*Problem requirements*
Substitute "symbol" for "icon" throughout the items below, leaving everything else unchanged. Omit the pictures from your answer.

[Records from a data source]
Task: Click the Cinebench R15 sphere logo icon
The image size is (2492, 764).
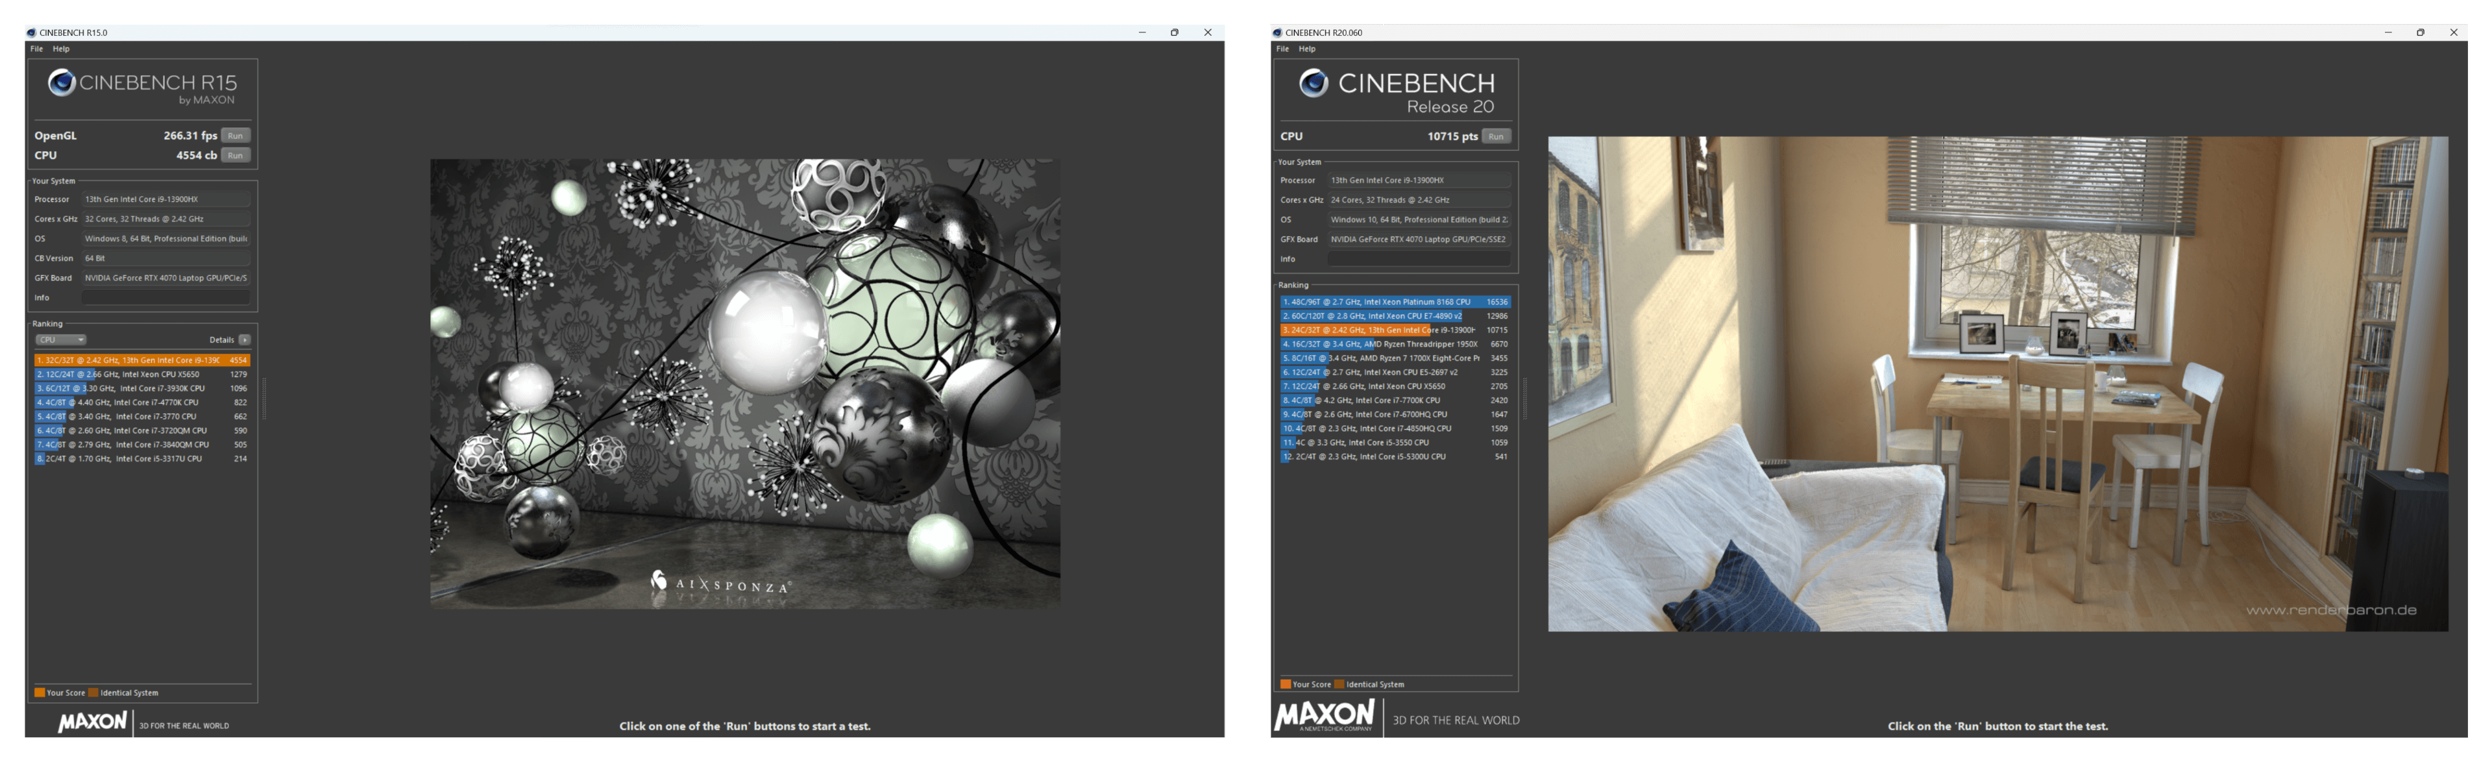Action: (x=62, y=83)
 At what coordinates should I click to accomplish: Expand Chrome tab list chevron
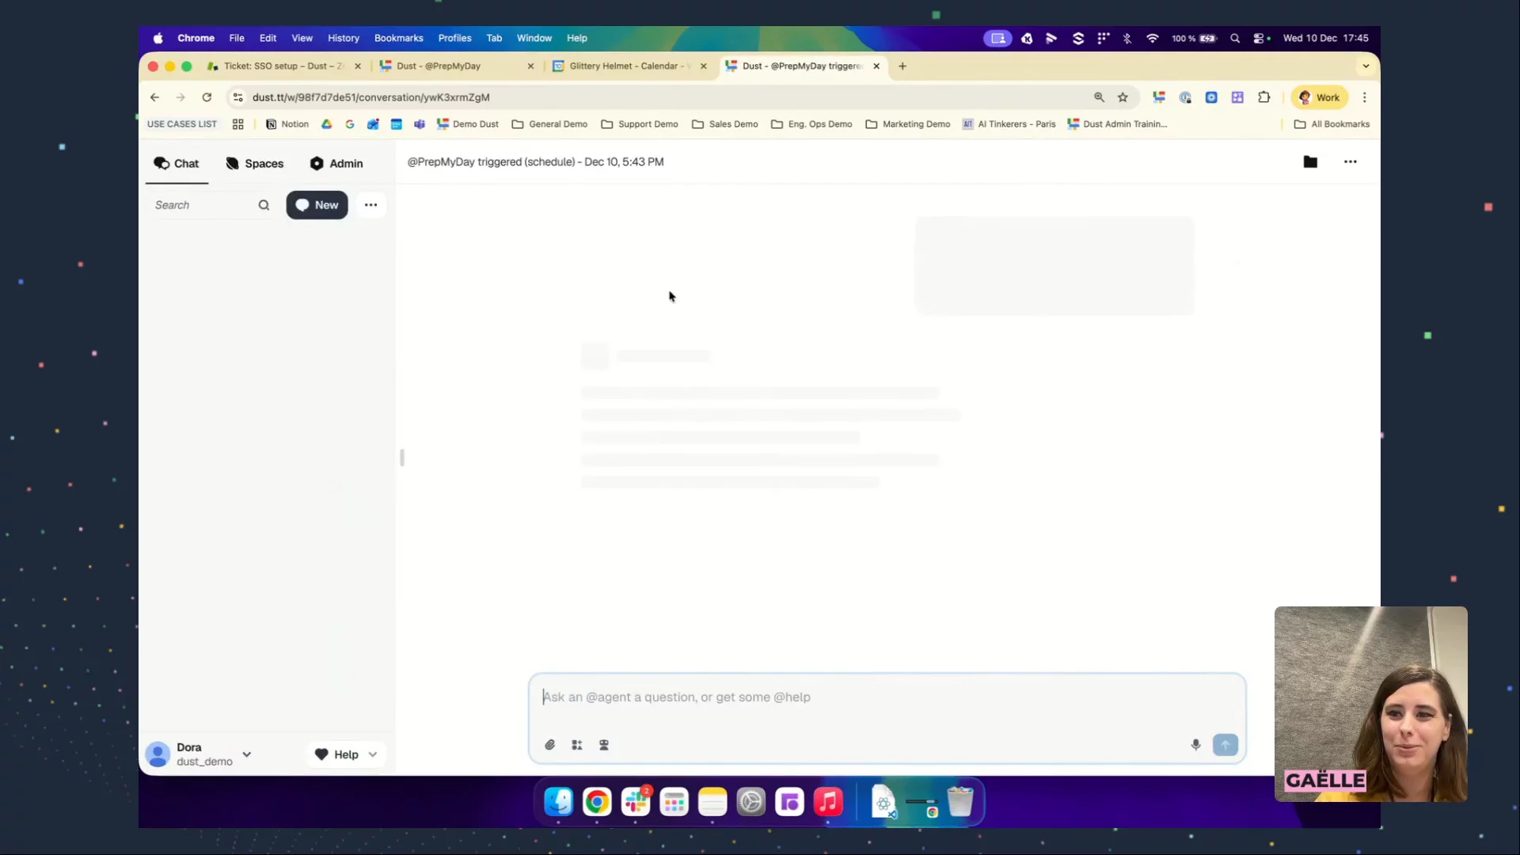1366,67
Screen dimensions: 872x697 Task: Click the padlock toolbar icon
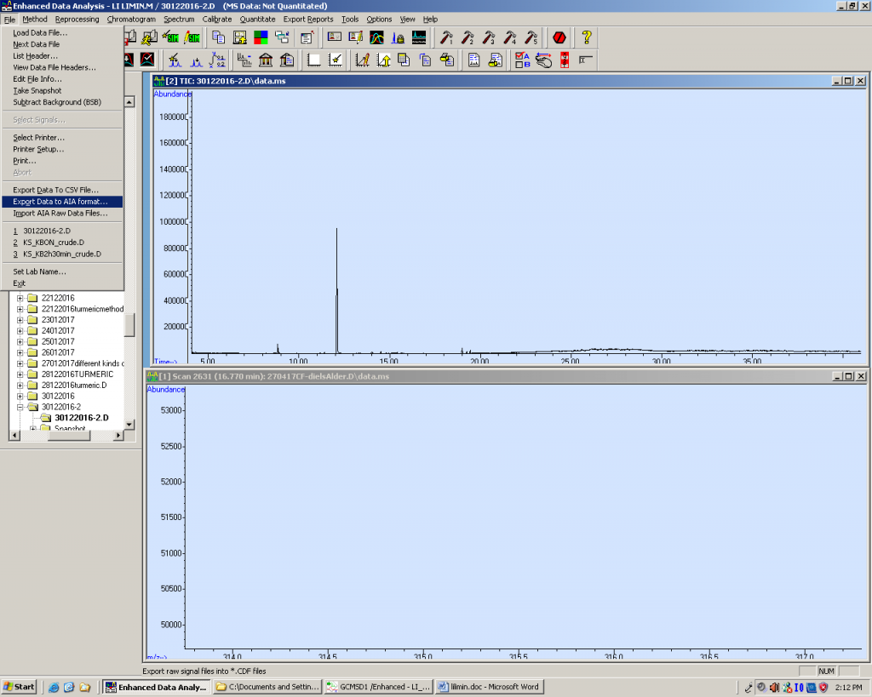(398, 37)
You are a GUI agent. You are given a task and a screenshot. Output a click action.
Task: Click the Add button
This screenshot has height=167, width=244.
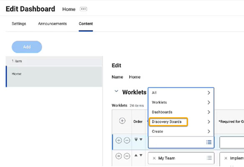(x=27, y=47)
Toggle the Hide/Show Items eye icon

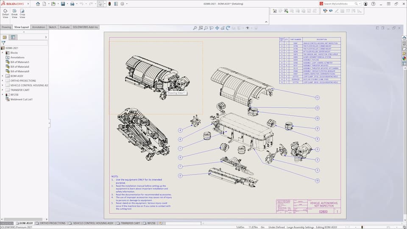248,28
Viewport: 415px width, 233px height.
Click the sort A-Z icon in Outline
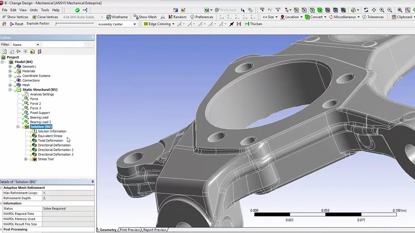tap(40, 52)
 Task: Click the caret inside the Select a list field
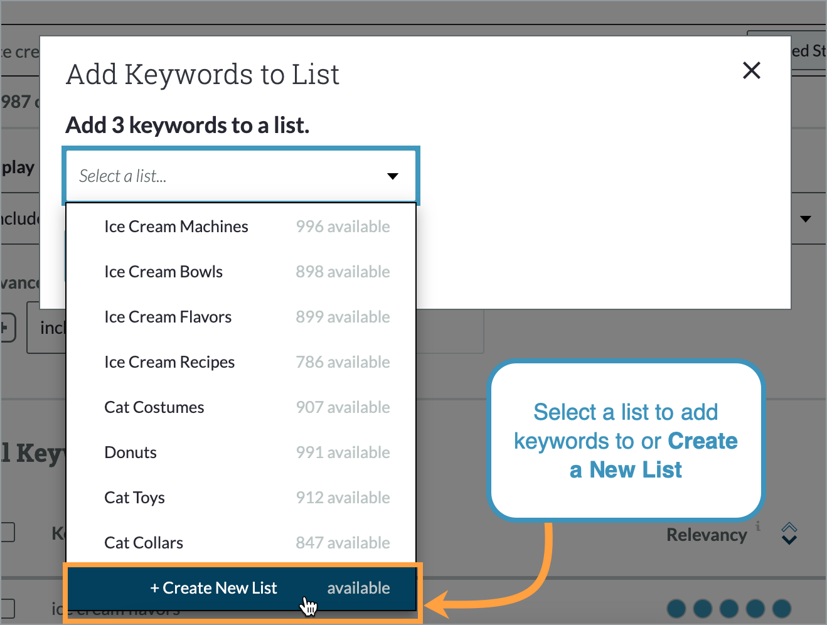(x=392, y=176)
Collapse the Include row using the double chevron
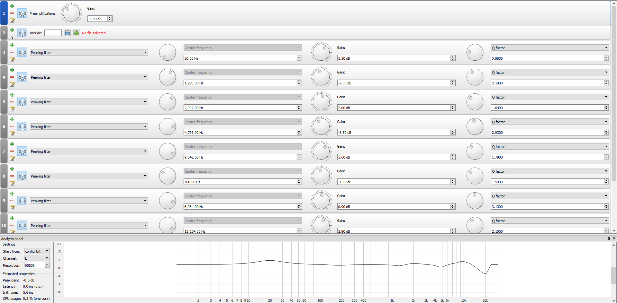617x303 pixels. tap(12, 37)
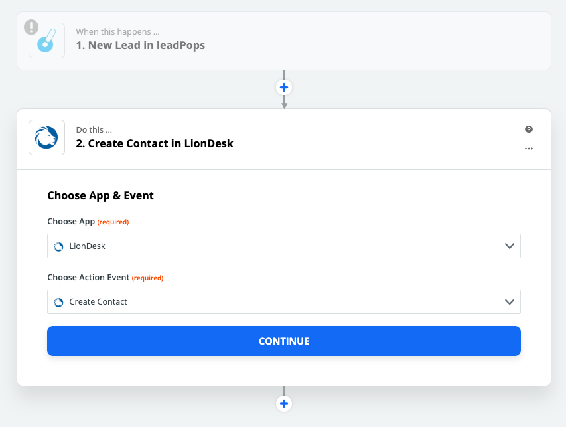Add a new step below LionDesk action

click(284, 404)
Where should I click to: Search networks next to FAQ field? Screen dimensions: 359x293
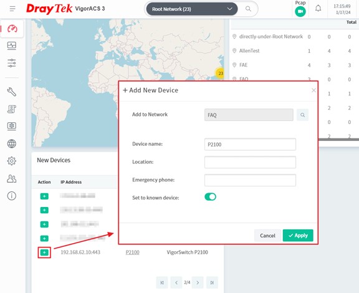[x=302, y=115]
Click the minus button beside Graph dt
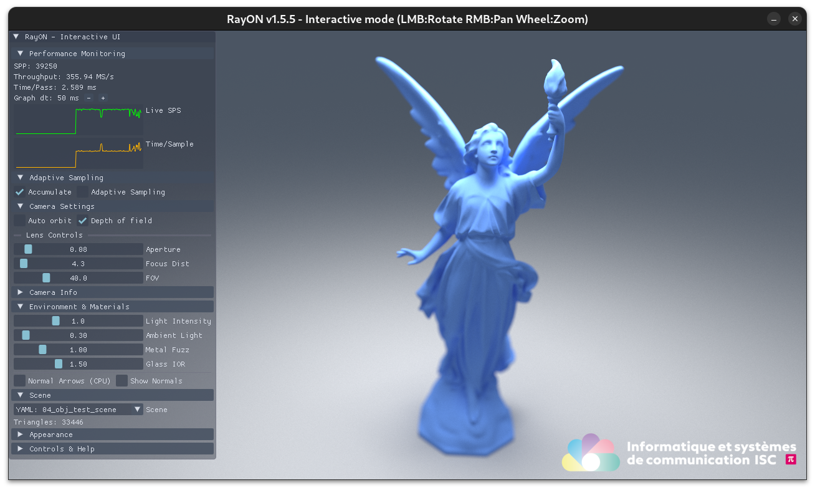 [88, 98]

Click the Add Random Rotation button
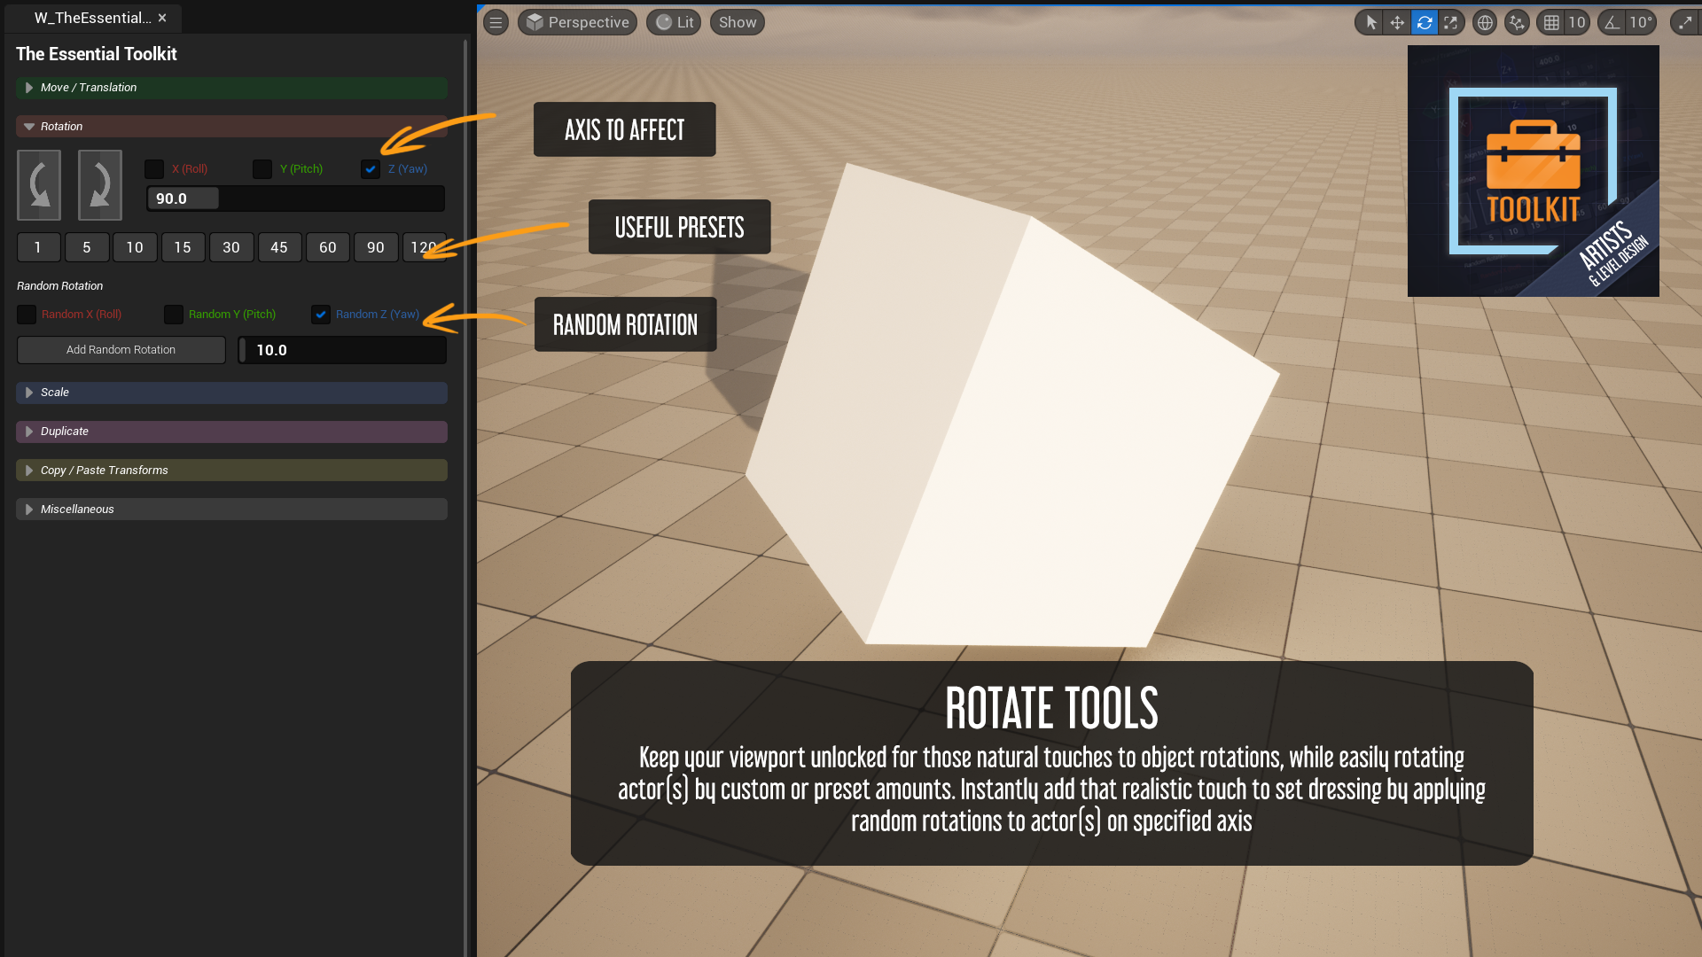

*Output of the exercise*
Task: Click the Cinebench R15 sphere logo symbol
The image size is (2492, 764).
Action: (x=62, y=83)
 At what coordinates should I click to accomplish: Expand Chrome tab list chevron
1366,67
Screen dimensions: 872x697 Task: Click the padlock toolbar symbol
(398, 37)
You are a GUI agent. You are given a task and a screenshot. Output a click action.
Task: Click the Add button
This screenshot has height=167, width=244.
(x=27, y=47)
Toggle the Hide/Show Items eye symbol

248,28
Viewport: 415px width, 233px height.
Click the sort A-Z symbol in Outline
tap(40, 52)
 Task: Click the caret inside the Select a list field
(x=392, y=176)
Collapse the Include row using the double chevron
617x303 pixels. tap(12, 37)
Add a new step below LionDesk action

click(284, 404)
Where should I click to: Search networks next to FAQ field? Screen dimensions: 359x293
[x=302, y=115]
Click the minus button beside Graph dt
 [88, 98]

Click the Add Random Rotation button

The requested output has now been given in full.